# Interesting Modern Movie With Bagua, Xingyi, Tai Chi and Wing Chun



## ilhe4e12345 (Apr 30, 2013)

I got a copy of the latest Ip Man movie (The Grandmaster) from a buddy of mine and I have to say It was really impressive. The story was decent but the thing that got to me was the impressive amounts of internal arts shown in the movie. The fight scenes were obviously over done (much liek an modern martial arts movie) but It was great to see Bagua and Xingyi in action. Really well done and the bad guy was a big xingyi guy....I was laughing because I was able to still remember my teachings on Xingyi and able to pick out a few things that I personally learned! Bagua being my current main style I was very happy to see it shown in that light, very impressive and got me excited!

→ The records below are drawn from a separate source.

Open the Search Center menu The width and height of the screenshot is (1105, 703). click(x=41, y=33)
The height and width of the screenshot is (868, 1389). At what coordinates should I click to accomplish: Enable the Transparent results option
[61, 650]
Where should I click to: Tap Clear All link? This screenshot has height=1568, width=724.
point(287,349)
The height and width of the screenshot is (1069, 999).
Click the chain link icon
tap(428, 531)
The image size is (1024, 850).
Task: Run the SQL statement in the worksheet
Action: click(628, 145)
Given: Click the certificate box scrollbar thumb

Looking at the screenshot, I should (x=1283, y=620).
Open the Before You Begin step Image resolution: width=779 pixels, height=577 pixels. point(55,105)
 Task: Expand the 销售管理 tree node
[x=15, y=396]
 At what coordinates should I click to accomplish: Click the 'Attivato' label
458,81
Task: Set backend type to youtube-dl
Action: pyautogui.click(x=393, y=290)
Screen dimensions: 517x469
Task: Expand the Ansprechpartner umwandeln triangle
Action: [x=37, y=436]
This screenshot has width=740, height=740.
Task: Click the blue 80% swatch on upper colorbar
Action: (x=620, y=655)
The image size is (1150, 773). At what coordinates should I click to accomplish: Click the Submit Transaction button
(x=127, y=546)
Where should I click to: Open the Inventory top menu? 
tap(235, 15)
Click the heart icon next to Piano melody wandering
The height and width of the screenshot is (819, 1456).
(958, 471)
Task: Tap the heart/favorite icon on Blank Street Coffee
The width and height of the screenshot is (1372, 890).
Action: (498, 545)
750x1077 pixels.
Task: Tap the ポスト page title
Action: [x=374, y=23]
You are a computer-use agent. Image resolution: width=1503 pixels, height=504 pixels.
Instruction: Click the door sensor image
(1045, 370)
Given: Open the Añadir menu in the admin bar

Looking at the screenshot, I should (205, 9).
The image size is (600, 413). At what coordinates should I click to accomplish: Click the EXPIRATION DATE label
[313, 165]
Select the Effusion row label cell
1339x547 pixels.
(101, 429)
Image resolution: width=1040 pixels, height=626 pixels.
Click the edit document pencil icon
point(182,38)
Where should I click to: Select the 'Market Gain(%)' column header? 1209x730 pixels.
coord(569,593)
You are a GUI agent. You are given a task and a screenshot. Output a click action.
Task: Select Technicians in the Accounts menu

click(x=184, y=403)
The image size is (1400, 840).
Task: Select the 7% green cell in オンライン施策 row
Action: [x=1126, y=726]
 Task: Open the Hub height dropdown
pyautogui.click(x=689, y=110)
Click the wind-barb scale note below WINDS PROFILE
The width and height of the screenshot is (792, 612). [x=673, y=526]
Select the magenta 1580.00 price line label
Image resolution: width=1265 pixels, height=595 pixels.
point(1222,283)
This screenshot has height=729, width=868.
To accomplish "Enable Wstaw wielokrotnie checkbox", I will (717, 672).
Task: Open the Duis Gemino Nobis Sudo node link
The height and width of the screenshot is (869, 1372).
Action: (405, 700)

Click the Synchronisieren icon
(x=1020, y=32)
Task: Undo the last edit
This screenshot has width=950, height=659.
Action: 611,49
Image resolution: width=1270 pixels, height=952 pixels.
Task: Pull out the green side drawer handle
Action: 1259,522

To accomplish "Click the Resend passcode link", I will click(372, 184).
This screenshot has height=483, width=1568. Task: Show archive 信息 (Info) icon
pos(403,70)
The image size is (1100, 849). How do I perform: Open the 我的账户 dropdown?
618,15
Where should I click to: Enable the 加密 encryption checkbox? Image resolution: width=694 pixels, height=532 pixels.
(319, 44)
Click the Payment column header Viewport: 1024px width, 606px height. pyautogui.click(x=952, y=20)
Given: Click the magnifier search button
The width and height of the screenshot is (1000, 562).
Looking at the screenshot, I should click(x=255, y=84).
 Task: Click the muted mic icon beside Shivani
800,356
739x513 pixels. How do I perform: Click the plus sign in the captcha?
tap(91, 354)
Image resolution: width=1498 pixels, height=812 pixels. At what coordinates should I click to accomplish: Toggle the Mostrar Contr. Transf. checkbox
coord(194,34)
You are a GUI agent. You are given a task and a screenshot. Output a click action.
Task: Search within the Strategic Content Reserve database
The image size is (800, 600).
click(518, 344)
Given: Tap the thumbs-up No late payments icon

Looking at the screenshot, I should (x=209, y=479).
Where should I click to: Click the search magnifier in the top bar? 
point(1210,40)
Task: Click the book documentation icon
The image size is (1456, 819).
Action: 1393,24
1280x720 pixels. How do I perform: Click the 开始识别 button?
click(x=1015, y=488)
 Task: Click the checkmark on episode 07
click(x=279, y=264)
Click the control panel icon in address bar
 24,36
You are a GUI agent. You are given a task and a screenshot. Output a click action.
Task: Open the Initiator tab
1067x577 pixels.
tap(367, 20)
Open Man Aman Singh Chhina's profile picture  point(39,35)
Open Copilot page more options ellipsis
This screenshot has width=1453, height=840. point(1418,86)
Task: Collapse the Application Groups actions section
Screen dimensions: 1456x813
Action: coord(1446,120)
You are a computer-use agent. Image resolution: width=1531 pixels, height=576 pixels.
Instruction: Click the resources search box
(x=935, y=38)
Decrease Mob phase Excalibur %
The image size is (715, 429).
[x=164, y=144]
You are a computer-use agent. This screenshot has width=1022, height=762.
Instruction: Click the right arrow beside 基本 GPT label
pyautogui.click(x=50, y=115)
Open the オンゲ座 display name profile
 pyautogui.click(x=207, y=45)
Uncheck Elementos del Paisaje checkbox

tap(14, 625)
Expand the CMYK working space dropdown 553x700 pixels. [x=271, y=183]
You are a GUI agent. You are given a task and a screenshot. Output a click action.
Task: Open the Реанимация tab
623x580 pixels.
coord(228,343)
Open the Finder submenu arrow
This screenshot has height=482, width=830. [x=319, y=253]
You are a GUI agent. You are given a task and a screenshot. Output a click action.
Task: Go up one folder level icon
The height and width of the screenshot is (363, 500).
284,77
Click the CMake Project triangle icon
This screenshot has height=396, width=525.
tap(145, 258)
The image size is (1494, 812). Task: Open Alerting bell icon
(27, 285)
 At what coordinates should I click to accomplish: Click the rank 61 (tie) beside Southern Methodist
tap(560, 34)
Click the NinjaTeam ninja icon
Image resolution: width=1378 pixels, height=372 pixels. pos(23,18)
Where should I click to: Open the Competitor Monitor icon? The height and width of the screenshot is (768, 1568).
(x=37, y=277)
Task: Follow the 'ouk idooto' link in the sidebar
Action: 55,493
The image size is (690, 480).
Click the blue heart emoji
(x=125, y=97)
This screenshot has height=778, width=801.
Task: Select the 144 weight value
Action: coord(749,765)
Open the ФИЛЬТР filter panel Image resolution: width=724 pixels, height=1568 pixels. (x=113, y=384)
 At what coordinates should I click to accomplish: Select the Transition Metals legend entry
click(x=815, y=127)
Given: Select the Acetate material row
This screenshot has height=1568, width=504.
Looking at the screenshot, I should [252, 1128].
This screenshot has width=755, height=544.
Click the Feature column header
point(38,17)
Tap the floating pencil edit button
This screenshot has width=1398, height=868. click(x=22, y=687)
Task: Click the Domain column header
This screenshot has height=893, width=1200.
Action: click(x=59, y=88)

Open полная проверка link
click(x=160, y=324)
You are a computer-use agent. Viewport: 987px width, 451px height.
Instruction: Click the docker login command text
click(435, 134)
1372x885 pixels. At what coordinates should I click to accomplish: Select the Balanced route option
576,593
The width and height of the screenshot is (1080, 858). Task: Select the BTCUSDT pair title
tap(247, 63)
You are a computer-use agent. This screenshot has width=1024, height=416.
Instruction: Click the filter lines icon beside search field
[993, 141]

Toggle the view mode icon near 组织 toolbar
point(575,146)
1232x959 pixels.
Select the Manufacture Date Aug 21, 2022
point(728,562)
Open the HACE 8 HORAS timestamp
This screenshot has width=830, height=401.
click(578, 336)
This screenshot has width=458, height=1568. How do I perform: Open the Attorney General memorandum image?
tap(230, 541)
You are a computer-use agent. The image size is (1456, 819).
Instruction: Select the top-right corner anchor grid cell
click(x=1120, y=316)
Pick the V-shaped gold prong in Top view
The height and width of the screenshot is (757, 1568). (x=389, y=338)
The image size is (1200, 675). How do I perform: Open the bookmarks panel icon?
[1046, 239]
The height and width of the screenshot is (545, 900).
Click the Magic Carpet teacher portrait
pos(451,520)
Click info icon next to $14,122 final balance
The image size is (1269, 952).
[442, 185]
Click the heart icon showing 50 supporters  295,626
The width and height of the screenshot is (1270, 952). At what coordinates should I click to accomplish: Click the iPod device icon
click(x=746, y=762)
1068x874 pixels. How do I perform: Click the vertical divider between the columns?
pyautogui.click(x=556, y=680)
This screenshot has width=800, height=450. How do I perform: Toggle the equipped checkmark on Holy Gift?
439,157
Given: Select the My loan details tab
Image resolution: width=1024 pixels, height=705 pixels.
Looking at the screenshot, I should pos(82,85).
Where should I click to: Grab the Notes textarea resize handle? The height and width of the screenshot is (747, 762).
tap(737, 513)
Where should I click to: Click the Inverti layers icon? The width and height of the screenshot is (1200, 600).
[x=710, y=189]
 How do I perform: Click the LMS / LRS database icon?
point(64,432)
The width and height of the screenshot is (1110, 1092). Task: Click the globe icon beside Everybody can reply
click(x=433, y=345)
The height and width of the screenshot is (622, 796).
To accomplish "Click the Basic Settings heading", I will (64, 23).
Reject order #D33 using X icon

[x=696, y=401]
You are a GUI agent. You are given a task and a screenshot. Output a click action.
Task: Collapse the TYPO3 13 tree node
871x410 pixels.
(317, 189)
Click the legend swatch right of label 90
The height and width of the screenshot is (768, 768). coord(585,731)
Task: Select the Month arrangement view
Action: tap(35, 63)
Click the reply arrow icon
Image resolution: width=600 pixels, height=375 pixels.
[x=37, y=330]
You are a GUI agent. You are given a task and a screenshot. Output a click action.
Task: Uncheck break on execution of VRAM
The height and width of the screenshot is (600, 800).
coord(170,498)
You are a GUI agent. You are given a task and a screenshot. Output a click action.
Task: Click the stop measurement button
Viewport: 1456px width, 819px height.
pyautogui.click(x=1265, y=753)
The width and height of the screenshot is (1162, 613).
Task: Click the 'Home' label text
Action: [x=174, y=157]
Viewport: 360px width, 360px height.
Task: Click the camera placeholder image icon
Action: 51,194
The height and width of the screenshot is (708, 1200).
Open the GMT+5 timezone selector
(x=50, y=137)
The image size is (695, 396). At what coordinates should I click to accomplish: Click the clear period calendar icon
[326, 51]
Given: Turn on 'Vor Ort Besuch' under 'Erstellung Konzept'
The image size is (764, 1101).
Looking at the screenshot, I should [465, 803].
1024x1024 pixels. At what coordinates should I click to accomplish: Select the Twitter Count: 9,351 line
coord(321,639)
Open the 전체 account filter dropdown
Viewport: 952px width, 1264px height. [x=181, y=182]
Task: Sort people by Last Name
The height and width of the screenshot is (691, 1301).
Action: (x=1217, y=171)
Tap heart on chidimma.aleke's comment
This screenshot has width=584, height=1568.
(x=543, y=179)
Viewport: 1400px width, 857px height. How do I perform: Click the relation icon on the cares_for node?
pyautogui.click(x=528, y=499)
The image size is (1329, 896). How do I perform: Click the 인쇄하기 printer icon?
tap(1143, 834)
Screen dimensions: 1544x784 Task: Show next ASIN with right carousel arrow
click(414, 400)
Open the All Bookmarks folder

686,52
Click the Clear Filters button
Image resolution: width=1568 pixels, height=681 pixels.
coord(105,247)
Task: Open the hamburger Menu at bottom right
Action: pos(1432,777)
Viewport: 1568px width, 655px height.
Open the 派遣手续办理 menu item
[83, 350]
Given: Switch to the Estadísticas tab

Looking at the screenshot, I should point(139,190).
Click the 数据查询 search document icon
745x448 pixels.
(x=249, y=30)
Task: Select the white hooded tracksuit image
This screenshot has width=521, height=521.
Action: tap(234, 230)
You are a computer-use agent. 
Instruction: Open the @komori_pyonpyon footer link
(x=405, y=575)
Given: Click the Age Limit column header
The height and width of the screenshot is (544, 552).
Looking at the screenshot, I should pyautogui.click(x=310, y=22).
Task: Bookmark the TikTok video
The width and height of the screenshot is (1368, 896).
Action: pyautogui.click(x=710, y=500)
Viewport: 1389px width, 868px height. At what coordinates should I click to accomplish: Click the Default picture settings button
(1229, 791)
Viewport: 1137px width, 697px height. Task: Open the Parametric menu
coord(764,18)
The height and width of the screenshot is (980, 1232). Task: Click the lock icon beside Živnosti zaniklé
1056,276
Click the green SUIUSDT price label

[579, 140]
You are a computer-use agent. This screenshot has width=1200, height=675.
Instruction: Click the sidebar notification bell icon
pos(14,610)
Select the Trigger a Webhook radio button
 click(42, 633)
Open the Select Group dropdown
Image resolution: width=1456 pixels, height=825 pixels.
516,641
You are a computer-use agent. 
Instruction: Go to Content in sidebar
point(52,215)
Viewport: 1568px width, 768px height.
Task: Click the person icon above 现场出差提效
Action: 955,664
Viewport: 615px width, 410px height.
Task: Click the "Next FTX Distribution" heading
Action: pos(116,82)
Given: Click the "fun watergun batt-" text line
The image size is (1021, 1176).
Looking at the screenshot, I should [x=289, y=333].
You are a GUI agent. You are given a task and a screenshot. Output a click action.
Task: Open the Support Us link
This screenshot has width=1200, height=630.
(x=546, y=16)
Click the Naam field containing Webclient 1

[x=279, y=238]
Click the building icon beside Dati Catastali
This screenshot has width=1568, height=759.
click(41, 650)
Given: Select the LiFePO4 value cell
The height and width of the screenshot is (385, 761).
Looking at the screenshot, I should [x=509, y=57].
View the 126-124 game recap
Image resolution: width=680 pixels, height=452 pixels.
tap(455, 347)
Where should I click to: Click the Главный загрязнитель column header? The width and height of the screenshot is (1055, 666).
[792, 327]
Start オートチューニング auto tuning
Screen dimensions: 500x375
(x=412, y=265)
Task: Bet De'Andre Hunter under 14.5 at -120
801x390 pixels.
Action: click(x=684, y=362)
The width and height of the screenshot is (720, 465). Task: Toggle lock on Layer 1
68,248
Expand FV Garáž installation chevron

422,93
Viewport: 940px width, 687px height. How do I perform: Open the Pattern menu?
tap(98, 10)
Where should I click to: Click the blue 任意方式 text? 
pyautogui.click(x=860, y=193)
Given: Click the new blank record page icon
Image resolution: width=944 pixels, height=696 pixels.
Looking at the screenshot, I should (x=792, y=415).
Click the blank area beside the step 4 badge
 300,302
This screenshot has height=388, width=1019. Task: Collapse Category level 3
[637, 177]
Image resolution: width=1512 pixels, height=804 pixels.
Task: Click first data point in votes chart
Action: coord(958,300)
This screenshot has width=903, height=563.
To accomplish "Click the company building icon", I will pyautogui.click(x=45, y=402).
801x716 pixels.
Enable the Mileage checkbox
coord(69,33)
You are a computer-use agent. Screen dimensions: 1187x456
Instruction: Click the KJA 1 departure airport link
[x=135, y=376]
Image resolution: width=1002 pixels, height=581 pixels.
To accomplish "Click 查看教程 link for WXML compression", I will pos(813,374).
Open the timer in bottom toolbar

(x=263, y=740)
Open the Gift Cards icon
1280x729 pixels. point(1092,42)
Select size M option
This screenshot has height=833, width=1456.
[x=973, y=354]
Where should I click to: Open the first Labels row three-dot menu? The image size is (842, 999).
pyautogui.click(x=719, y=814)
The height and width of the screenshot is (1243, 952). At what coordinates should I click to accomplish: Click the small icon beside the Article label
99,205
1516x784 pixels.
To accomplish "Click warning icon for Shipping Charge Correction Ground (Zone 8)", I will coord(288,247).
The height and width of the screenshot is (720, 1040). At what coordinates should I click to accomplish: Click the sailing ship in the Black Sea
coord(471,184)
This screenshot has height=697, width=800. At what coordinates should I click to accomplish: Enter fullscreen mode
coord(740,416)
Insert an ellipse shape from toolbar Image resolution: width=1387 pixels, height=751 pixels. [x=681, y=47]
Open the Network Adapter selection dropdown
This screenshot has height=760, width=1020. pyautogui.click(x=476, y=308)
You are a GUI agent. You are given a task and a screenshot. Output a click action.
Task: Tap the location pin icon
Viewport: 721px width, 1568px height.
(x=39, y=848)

Basically to all you internal guys out there that are interested in modern martial arts films, check out The Grandmaster. well worth the watch


----------



## Xue Sheng (May 6, 2013)

:tantrum: OH COME ON!!!!! :angry:

Why is the Xingyi guy ALWAYS the bad guy&#8230;I mean other than the fact that it is the Jedi equivalent of the dark side of the force.:EG:

I shall have to take a look at The Grandmaster, and while researching it I found another movie to look for Tai Chi Hero, thanks


----------



## grumpywolfman (May 6, 2013)

beware
	

	
	
		
		

		
			




*angry Xingyi guy*


----------